> **Work order**
Your answer should consist of each line below that contains the string "element".
= = = =
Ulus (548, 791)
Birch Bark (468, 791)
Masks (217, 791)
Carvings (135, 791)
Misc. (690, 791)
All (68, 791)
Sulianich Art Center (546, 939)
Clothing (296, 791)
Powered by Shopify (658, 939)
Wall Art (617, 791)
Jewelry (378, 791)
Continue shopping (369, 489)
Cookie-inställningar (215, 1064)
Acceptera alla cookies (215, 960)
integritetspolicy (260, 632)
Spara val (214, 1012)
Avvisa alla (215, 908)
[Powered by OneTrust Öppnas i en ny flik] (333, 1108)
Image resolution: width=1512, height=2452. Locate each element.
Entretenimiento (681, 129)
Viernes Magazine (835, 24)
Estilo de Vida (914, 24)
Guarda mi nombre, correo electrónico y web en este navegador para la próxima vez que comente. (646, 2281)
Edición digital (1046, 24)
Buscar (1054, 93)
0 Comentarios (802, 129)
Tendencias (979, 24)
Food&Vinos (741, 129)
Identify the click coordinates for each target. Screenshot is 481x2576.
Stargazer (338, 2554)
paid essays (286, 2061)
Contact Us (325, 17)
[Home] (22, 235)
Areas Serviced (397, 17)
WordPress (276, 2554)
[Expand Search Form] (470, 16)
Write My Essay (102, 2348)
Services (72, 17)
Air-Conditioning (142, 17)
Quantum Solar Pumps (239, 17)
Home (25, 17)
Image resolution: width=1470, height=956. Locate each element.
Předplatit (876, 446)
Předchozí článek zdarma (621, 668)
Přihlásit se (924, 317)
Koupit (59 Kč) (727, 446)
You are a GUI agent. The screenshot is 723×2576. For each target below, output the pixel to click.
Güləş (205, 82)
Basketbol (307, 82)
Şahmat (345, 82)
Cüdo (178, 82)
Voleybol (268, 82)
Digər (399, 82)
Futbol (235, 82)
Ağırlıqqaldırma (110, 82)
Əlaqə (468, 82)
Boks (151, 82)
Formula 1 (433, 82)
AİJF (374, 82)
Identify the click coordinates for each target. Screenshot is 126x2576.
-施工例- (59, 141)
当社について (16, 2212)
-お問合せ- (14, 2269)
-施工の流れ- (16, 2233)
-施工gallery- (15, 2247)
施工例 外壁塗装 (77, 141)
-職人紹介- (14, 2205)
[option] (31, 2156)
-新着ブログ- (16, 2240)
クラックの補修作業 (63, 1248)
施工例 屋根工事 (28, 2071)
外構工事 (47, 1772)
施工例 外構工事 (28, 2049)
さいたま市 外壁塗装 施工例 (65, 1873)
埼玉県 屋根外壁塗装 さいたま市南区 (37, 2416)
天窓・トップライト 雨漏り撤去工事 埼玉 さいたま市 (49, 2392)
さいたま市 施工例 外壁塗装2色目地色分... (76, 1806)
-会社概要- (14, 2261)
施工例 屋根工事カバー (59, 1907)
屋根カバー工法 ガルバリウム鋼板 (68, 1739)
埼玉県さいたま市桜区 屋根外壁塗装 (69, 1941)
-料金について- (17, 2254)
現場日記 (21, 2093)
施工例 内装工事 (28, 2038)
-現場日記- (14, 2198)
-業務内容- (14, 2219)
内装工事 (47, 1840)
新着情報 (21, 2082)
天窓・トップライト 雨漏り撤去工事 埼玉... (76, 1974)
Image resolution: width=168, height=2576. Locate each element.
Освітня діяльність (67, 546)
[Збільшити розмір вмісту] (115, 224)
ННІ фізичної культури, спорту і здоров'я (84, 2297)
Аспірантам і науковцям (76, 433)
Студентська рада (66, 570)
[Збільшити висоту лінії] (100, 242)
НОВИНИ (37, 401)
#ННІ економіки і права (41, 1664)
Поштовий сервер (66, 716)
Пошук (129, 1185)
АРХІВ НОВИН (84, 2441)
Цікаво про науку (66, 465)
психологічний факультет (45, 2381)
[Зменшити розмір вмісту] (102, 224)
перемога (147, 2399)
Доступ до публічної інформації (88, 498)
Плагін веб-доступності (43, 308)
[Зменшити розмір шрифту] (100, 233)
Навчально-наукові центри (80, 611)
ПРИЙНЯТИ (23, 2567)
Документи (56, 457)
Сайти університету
= = = =
> **Worked solution**
Image resolution: width=1512, height=2452. Locate each element.
Image resolution: width=1470, height=956. Locate each element.
Image resolution: width=168, height=2576. Locate each element.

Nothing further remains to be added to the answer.